August 13, 2007

Kroebers consider Ishi

Revisiting Ishi

Questions about discovery of the 'last wild Indian' haunt anthropologist's descendants.In the 92 years since the so-called last wild Indian was found cowering in an Oroville slaughterhouse, Alfred Kroeber's descendants have resisted speaking for him. After all, by what right does a privileged California clan represent a persecuted Indian simply because their father was the anthropologist who studied him and their mother, Theodora Kroeber, wrote a book that made him famous?

But that logic hasn't stopped people from quizzing the pair's sons, Karl and Clifton Kroeber. Their daughter, Ursula K. Le Guin, also deflects questions about Ishi that come up at readings of her bestselling science fiction books. Fellow police officers sometimes ask LAPD Capt. Scott Kroeber, Clifton's son, about the Native American once called "the wild man of Mt. Lassen."
But recently the Kroebers changed their minds:Four years ago, when Duke University researcher Orin Starn discovered that Alfred Kroeber had sent Ishi's brain to the Smithsonian Institution against the man's wishes, the Kroebers were again called on for comment. And as the issue escalated, working its way to the California Legislature, the Kroeber brothers were asked to edit a new anthology, a book that would get closer to the truth of Ishi and his relationship with Alfred Kroeber, who died in 1960.
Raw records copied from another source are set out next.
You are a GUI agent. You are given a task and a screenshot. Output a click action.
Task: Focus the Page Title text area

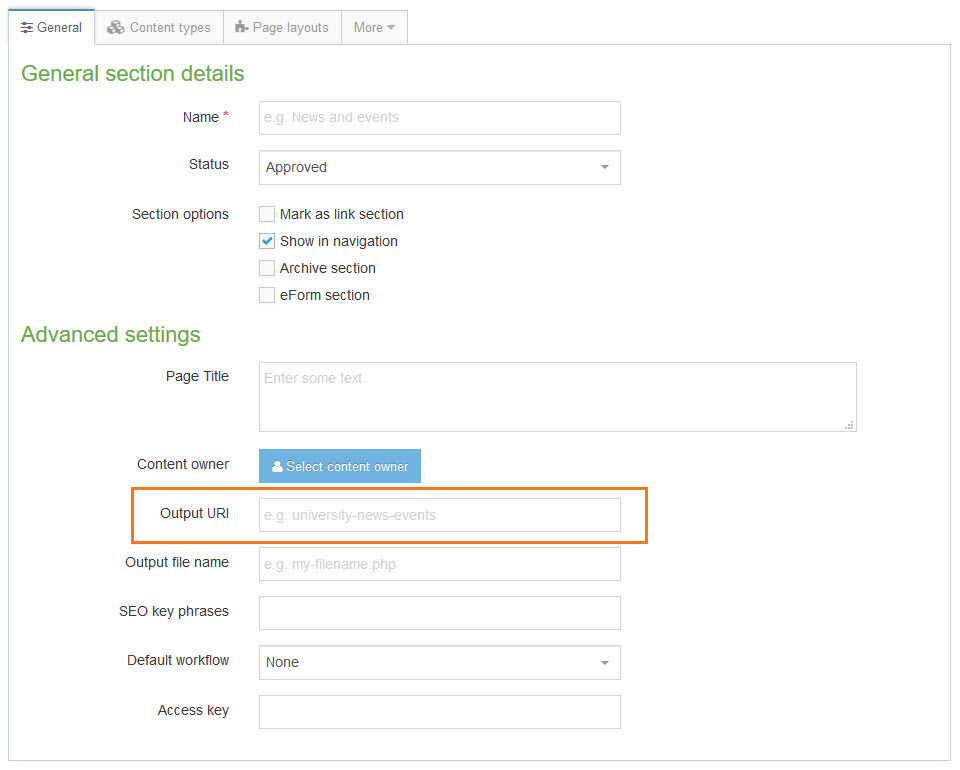[556, 396]
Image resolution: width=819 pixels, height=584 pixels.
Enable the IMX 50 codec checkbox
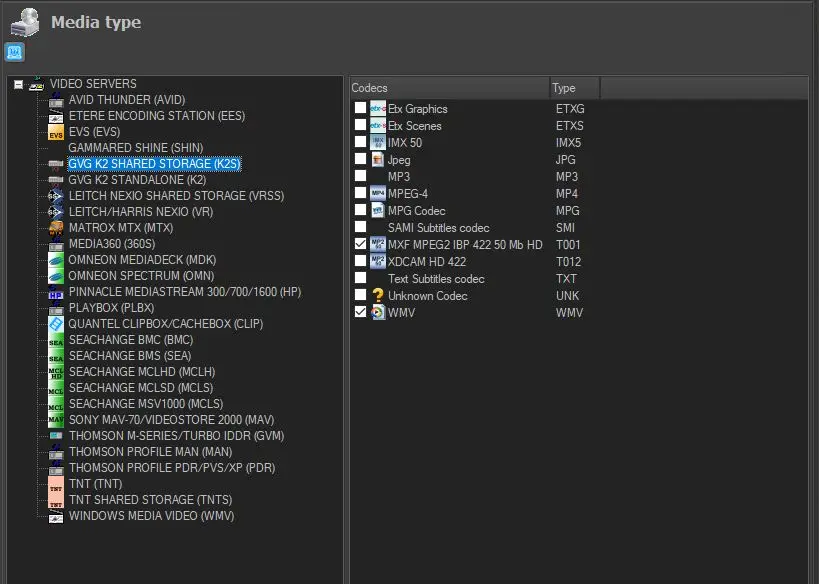pyautogui.click(x=360, y=143)
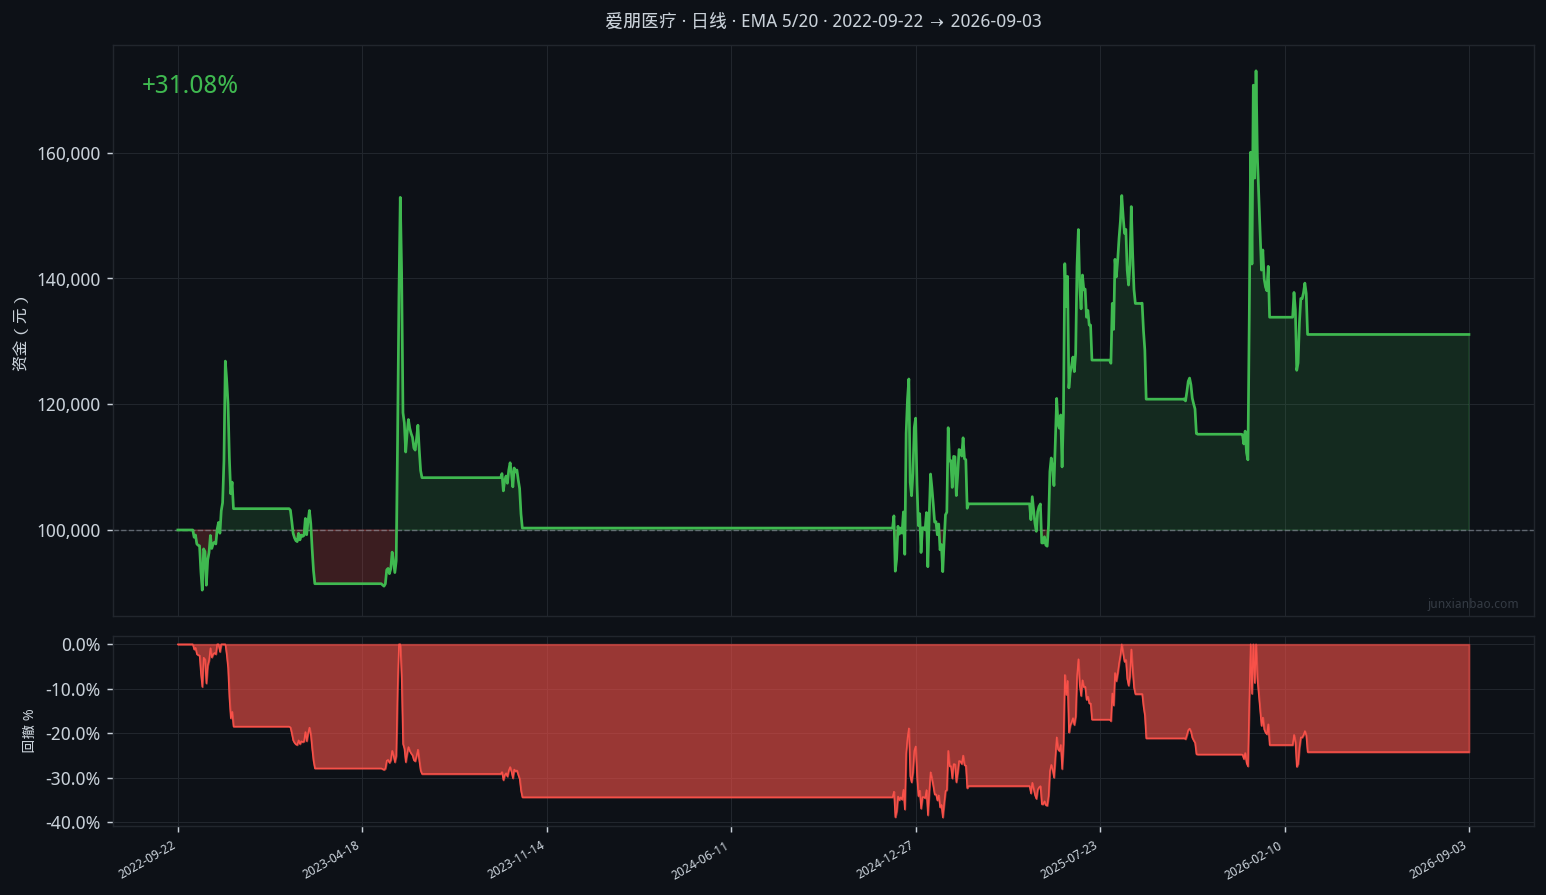The height and width of the screenshot is (895, 1546).
Task: Select the 120,000 y-axis tick label
Action: (x=69, y=405)
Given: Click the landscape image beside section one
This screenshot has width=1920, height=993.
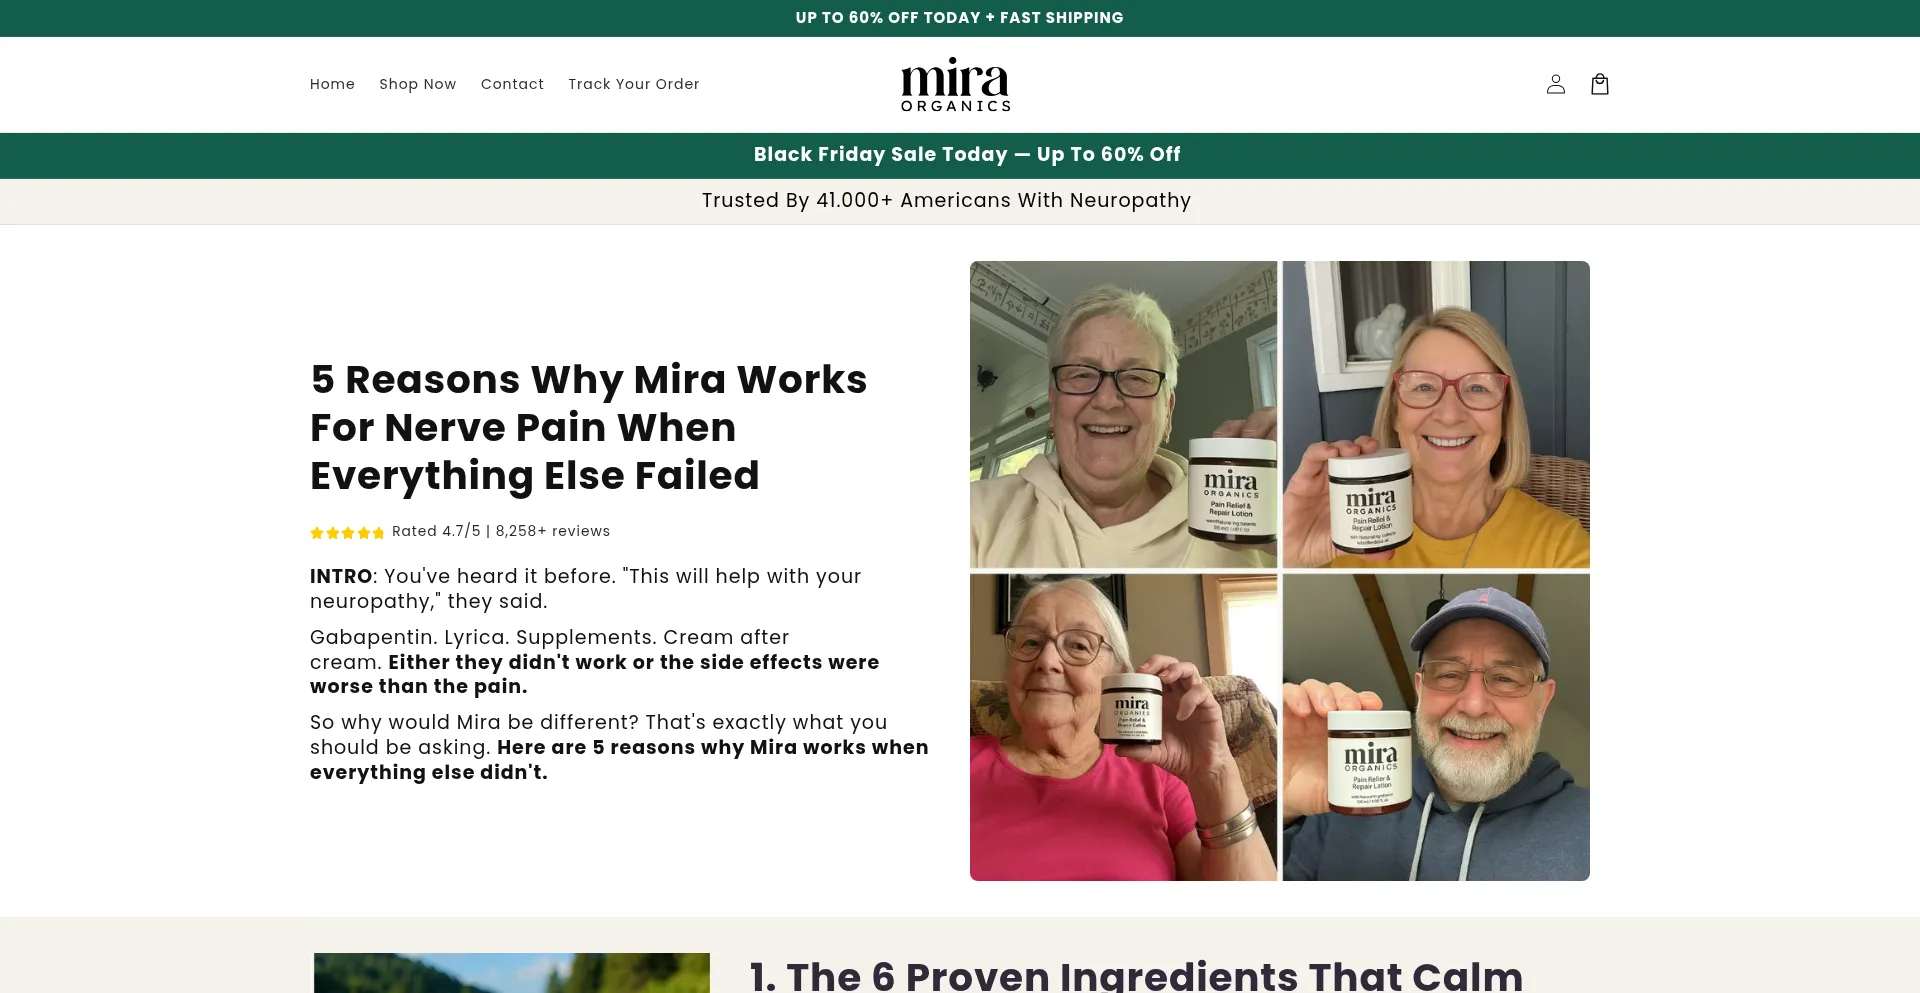Looking at the screenshot, I should point(512,973).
This time, they agreed. "Ishi in Three Centuries" (University of Nebraska Press), released this summer, was the result.

"In a sense, this was a family obligation," says Le Guin, who lives in Portland. "Ishi is not a mystique or a fascination with our family. But when he became a hot topic again a few years ago, my brothers picked up the football. I think they felt obliged to."
Comment:  Clifton Kroeber was one of my history professors at Occidental College. That means I'm one degree of separation from an Ishi scholar, two degrees of separation from the Ishi scholar (Alfred Kroeber), and three degrees of separation from Ishi himself.

2 comments:

writerfella said...

Writerfella here --
So, the issue of Ishi rises again. But only because it concerned the historically known study of the last of his kind. In the 1960s, the US government granted $6,000,000 to a university group so that they could conduct a study of a dying tribe on the New Mexico - Mexico border. Apparently we don't live in a world where such an appropriation of funding might have saved the tribe from disintegration and extinction. It was so long ago that writerfella will have to search his records to find the exact dates and times, plus the name of the tribe. It happened during writerfella's USAF years and so he was not free to follow it up in person at the time. When he was released from military duty, the event had come and gone. But it happened...
All Best
Russ Bates
'writerfella'

Rob said...

I posted this item mainly because of the Ursula K. Le Guin connection, which I hadn't realized before.